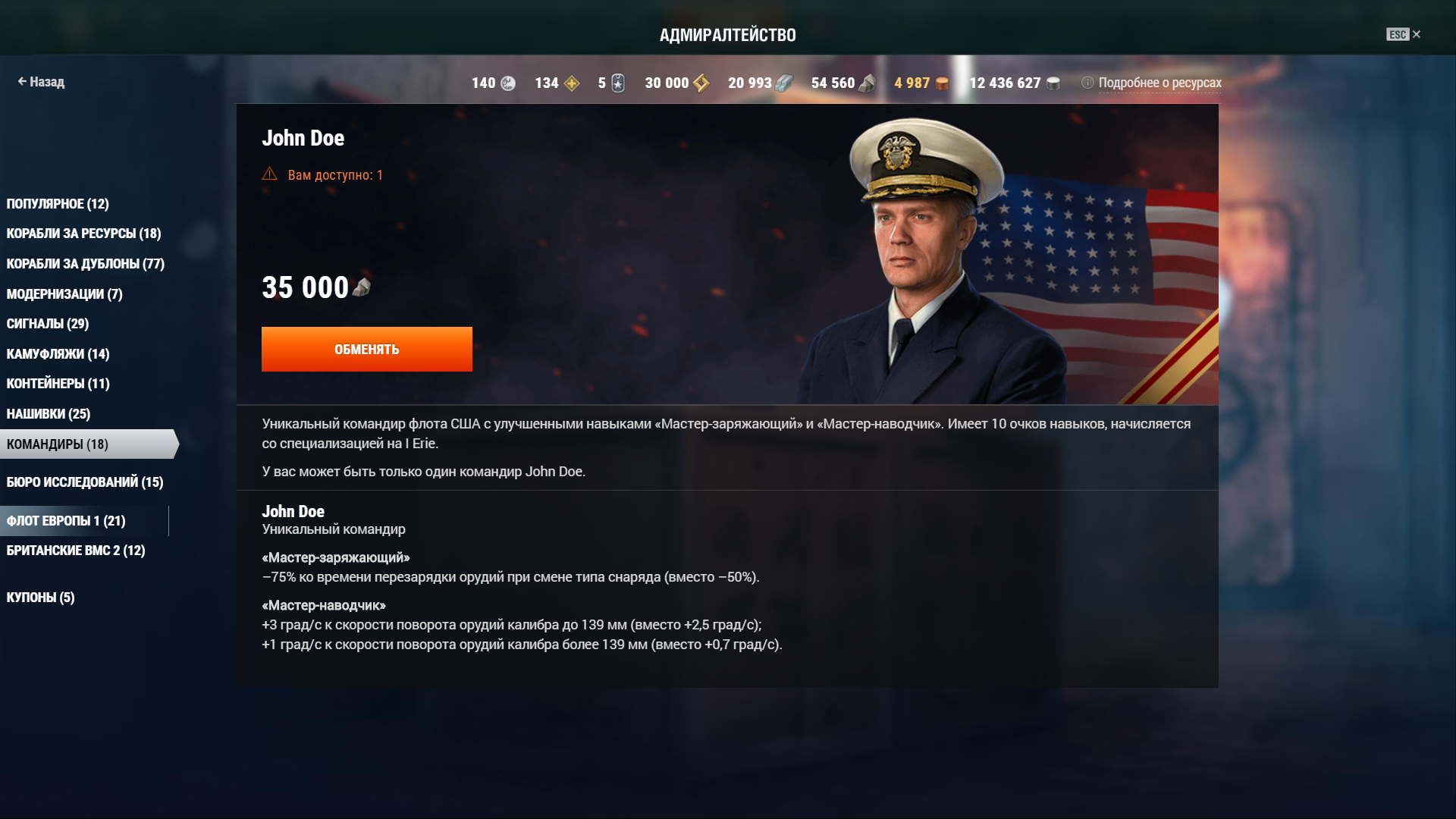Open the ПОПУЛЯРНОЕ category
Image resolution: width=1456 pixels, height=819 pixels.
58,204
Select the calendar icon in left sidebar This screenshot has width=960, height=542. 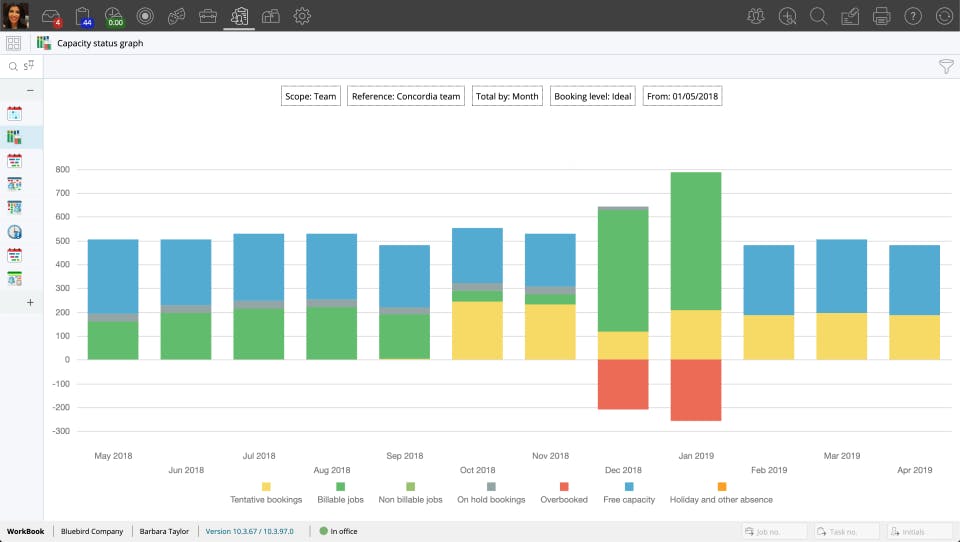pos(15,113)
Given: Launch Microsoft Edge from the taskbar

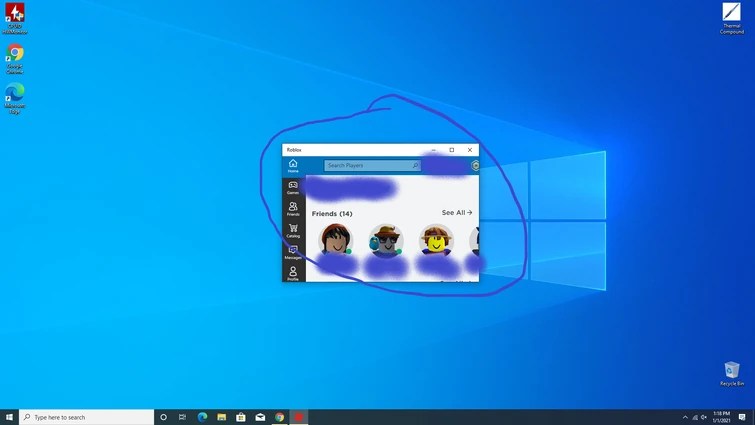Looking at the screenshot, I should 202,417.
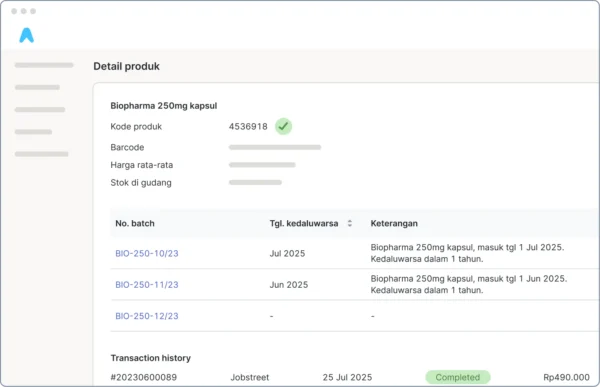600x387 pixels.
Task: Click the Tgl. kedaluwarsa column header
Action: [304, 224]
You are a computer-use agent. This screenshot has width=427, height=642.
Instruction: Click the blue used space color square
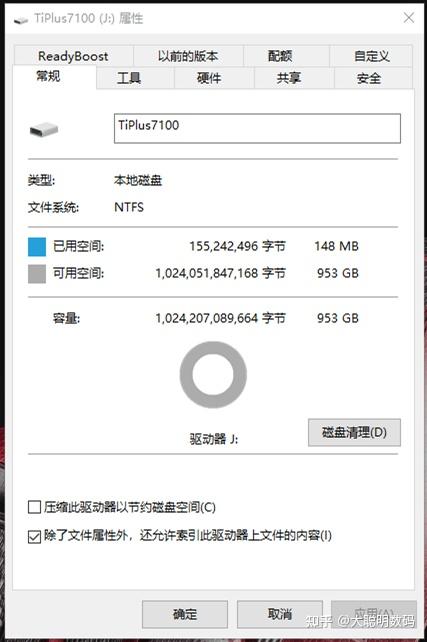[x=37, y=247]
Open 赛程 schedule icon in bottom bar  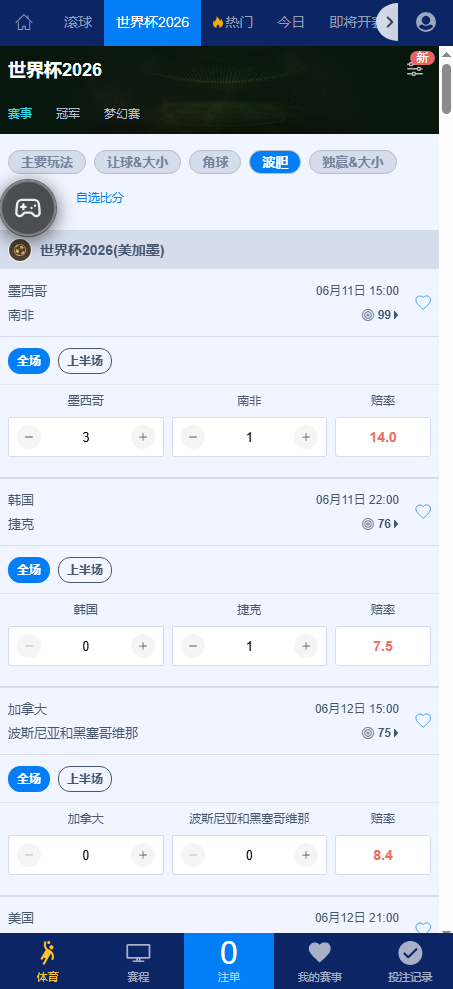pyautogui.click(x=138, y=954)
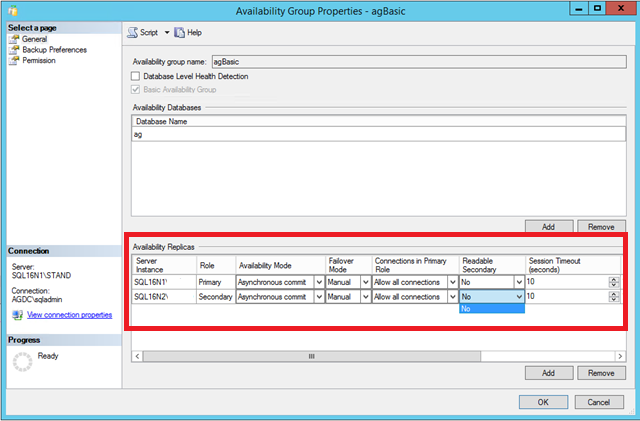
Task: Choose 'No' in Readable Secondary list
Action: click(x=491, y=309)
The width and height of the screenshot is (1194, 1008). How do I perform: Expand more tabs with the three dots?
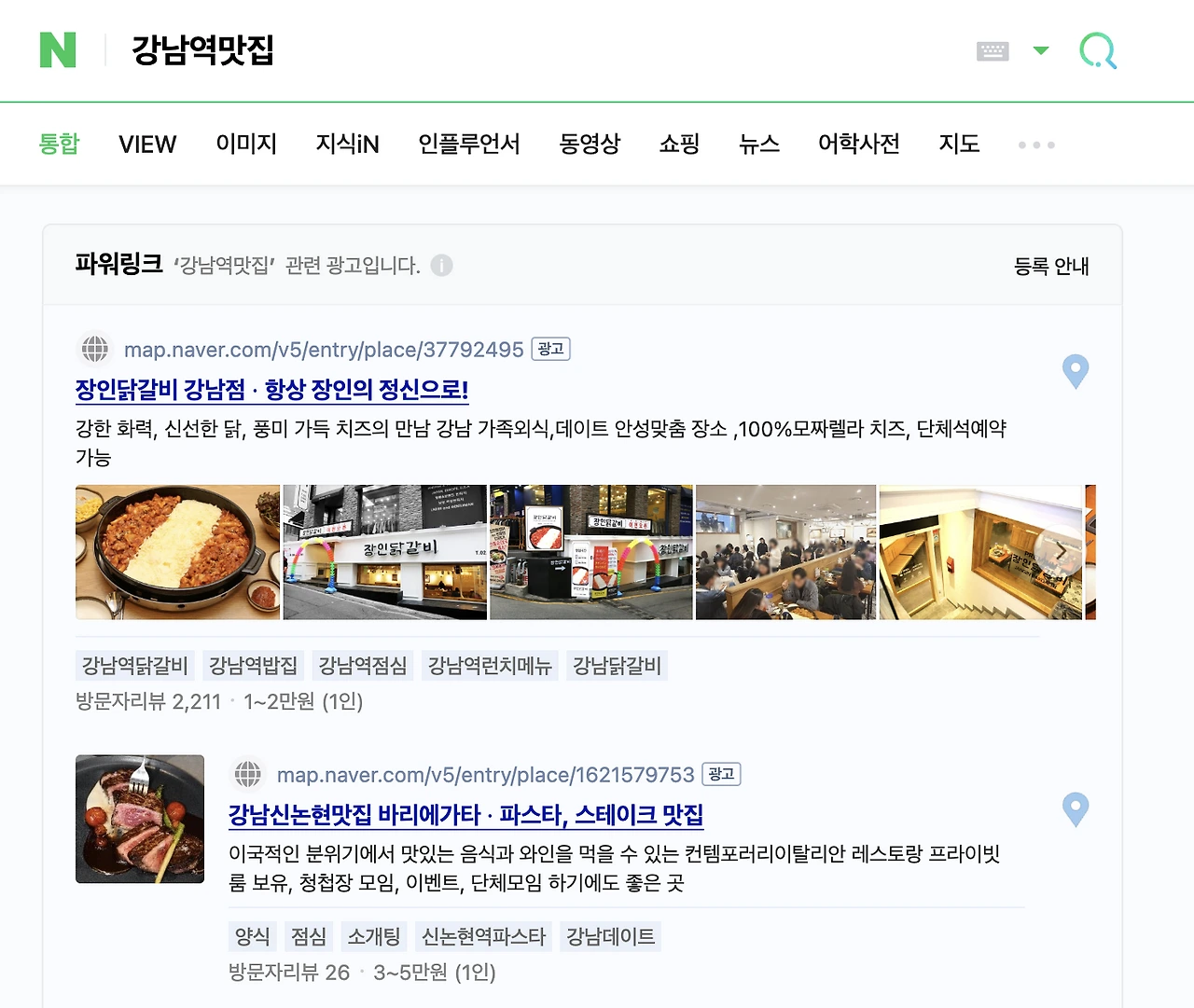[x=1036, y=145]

### To do
Could you transcribe exactly the lines running from the one with "The width and" to the final line of the material above, both included, with no pictures?

### Your solution
The width and height of the screenshot is (1194, 1008). How do I perform: Expand more tabs with the three dots?
[x=1036, y=145]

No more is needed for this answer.